09 - Bucket Sort
Problem¶
Sort an array by distributing elements into multiple buckets. Each bucket is then sorted individually, either using a different sorting algorithm or by recursively applying bucket sort.
Intuition¶
Imagine you have a large pile of scattered mail. To sort it efficiently, you first put them into boxes based on the city (buckets). Then, you sort the mail within each city's box alphabetically. Finally, you combine the boxes in the order of the cities. Bucket Sort is most efficient when the input is uniformly distributed over a range.
Algorithm Steps¶
- Create \(n\) empty buckets (usually lists).
- For each element \(x\) in the array, insert it into its corresponding bucket (e.g., index = \(n \times x / \text{max\_val}\)).
- Sort each individual bucket using a stable sort (like Insertion Sort).
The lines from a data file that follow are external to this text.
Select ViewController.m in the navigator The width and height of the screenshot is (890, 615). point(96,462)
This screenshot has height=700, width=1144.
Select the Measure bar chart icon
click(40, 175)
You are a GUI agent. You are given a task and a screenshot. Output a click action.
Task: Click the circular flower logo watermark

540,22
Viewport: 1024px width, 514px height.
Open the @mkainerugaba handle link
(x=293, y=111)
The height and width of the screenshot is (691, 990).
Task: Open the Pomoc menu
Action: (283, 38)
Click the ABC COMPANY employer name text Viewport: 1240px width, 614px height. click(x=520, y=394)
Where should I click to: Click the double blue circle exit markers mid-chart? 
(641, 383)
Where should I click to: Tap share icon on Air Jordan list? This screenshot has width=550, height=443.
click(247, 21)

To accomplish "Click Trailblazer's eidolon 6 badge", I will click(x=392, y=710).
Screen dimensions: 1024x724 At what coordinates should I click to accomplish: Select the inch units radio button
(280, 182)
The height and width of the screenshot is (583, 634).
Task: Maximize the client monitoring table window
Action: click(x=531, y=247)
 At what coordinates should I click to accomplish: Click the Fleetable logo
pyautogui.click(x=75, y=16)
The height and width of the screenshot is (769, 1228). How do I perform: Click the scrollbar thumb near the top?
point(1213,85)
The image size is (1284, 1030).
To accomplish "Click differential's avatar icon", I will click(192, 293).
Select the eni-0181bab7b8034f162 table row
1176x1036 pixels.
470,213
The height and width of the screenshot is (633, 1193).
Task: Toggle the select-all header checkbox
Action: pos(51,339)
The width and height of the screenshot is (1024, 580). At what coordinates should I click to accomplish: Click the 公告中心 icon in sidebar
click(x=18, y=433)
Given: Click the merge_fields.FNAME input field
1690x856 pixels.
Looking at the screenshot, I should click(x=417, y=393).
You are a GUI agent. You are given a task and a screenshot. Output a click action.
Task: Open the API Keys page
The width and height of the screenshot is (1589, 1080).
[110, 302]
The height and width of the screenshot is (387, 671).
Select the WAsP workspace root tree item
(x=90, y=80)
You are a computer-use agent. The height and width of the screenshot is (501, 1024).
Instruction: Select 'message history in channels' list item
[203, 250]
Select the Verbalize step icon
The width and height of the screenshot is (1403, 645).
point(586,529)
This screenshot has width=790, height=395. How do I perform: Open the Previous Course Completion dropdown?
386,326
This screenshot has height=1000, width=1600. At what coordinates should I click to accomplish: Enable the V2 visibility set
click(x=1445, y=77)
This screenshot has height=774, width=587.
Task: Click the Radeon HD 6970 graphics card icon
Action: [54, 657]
- Concatenate all sorted buckets into the original array.
Pseudocode¶
procedure bucketSort(A, n)
create n empty buckets B[0..n-1]
for x in A do
idx := index_of_bucket(x)
insert x into B[idx]
for i := 0 to n-1 do
sort(B[i])
concatenate buckets B[0]..B[n-1] into A
end procedure
Java Code using JCF¶
Using a competitive programming structure (TCS NQT Style). This example assumes floating point numbers between 0 and 1, but is adaptable for integers.
import java.util.*;
public class Main {
/**
* Bucket Sort Implementation
*/
public static void bucketSort(List<Float> list) {
int n = list.size();
if (n <= 0) return;
// 1. Create buckets
List<List<Float>> buckets = new ArrayList<>(n);
for (int i = 0; i < n; i++) {
buckets.add(new ArrayList<>());
}
// 2. Put elements in buckets
for (float val : list) {
int bucketIdx = (int) (val * n);
if (bucketIdx >= n) bucketIdx = n - 1; // Safeguard
buckets.get(bucketIdx).add(val);
}
// 3. Sort individual buckets and concatenate
int index = 0;
for (List<Float> bucket : buckets) {
Collections.sort(bucket);
for (float val : bucket) {
list.set(index++, val);
}
}
}
public static void main(String[] args) {
Scanner sc = new Scanner(System.in);
if (sc.hasNextInt()) {
int t = sc.nextInt();
while (t-- > 0) {
if (sc.hasNextInt()) {
int n = sc.nextInt();
List<Float> list = new ArrayList<>();
for (int i = 0; i < n; i++) {
if (sc.hasNextFloat()) {
list.add(sc.nextFloat());
}
}
bucketSort(list);
for (int i = 0; i < list.size(); i++) {
System.out.print(list.get(i) + (i == list.size() - 1 ? "" : " "));
}
System.out.println();
}
}
}
sc.close();
}
}
Sample Input and Output¶
Input:
Output:
Complexity¶
| Case | Time Complexity | Space Complexity |
|---|---|---|
| Best/Average | \(O(n + k)\) | \(O(n + k)\) |
| Worst Case | \(O(n^2)\) | \(O(n)\) |
- Best/Average: Occurs when elements are uniformly distributed.
- Worst: Occurs when all elements fall into the same bucket (becomes the complexity of the inner sort, e.g., \(O(n \log n)\) or \(O(n^2)\)).
- Stable: Yes (if inner sort is stable).
Variations¶
- Generic Bucket Sort: Handling integers by mapping the range \([min, max]\) to \(n\) buckets.
- Scatter-Gather Sort: Parallel version of bucket sort.
- ProxmapSort: A similar distribution-based sort using a "proximity map".